Answer these questions from the excerpt on Shaking the Habitual:
1. What kind of technicians did the group exclusively hire for the performances following the album's release?
2. How long is "Fluid Fracking Injection"?
3. Which collaborator said, "If you always get what you expect, nothing would ever change"?

(Excerpted text):
____
Overall, Shaking the Habitual seems to have provided a vessel through which the group could conclusively put their ideals into practice – expanding their ensemble to include non-musicians and dancers, and encouraging a wholly democratic approach to performance, expanding on the collectivism of post-punk bands such as Scritti Politti. In the series of divisive performances following the album’s release – which featured little obvious instrument playing, but plenty of impressionistic dancing – the group would exclusively hire female technicians, in turn articulating a potent critique of a stiflingly male occupation. As Karin Dreijer notes in an interview with Alex Macpherson: “We have a very, very privileged position. We can put our ideas in practice, so we have to take responsibility and do that.”
As such, Shaking the Habitual resonates as the Dreijers’ final and finest act of joint provocation. With its twenty minute centrepiece of abstract ambience, and the nine minute metallic hellscape of “Fluid Fracking Injection”, the album feels inevitably and knowingly confrontational, challenging the expectations of their fans and brushing aside the confines of music market obligation.
In this sense, the group are far more interested in asking the difficult questions than they are in providing the easy answers. “If you always get what you expect, nothing would ever change” notes collaborator Halla Ólafsdóttir – a statement which speaks volumes to both the way we act as human beings and how we perceive art’s role in social change. As Karin aptly summarises, “…the goal is not necessarily to change things, but to plant a seed in people, to maybe make them question themselves a bit, to shake the habitual. It can only be a good thing.”
____
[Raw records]
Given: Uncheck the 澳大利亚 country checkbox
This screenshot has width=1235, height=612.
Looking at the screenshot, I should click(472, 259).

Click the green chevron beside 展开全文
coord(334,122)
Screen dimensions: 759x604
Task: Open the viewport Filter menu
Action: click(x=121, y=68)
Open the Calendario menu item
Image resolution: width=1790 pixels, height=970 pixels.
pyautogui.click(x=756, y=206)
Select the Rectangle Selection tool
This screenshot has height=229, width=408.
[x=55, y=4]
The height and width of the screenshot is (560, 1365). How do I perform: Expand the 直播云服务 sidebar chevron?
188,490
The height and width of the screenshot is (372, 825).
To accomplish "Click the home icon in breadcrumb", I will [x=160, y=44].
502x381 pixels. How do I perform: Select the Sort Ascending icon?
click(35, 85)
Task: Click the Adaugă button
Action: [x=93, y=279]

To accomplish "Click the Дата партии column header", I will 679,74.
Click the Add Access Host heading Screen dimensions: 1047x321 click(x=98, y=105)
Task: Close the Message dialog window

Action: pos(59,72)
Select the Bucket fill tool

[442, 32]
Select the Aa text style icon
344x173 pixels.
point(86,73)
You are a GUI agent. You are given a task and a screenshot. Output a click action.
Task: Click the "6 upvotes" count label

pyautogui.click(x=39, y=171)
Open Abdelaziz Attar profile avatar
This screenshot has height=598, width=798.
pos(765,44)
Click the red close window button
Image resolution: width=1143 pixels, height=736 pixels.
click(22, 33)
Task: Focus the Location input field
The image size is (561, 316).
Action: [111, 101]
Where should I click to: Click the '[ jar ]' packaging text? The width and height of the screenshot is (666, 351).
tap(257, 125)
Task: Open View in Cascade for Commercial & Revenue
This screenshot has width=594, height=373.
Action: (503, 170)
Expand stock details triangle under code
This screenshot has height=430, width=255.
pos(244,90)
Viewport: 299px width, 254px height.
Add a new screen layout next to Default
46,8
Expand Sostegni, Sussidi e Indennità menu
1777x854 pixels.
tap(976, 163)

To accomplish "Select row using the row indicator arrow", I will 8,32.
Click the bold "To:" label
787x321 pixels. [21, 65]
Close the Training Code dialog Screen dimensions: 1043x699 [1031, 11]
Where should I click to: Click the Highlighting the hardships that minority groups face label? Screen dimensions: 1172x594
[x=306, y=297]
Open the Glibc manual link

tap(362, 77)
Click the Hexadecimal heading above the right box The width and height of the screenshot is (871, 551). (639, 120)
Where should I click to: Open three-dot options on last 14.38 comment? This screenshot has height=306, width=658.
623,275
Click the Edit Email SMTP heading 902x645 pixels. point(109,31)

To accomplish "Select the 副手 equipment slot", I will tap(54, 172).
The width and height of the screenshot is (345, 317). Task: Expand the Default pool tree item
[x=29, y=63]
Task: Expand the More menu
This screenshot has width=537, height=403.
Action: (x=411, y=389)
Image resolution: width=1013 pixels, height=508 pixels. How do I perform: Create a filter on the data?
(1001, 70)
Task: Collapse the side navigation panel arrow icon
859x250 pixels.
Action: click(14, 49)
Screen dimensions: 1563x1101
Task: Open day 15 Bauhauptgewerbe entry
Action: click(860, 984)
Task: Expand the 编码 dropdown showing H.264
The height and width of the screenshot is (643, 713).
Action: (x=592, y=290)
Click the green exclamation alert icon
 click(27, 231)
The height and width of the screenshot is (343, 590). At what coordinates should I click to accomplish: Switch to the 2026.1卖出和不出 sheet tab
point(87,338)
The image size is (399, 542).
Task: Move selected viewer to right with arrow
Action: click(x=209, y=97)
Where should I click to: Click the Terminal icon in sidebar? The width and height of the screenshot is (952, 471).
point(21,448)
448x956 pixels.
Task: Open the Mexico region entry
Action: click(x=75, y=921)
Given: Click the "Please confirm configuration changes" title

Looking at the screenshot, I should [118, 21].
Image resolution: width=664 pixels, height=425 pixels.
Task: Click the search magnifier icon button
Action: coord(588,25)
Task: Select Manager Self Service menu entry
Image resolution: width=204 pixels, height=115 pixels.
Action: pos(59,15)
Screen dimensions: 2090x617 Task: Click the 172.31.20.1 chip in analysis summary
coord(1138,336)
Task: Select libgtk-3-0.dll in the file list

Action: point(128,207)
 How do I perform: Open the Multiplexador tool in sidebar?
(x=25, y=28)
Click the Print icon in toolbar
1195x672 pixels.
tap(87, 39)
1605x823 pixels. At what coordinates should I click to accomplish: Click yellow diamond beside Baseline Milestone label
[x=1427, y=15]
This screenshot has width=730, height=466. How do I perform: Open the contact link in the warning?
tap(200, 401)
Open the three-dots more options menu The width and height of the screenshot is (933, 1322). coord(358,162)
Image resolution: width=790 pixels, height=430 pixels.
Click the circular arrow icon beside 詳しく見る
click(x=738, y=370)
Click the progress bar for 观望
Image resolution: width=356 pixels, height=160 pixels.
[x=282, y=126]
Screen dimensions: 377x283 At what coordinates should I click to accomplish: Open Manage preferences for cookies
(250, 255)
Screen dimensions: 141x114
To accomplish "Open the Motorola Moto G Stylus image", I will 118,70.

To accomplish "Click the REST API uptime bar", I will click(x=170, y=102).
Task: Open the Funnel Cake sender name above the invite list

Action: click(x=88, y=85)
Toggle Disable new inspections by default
____
(The solution):
1. Female technicians.
2. Nine minutes.
3. Halla Ólafsdóttir.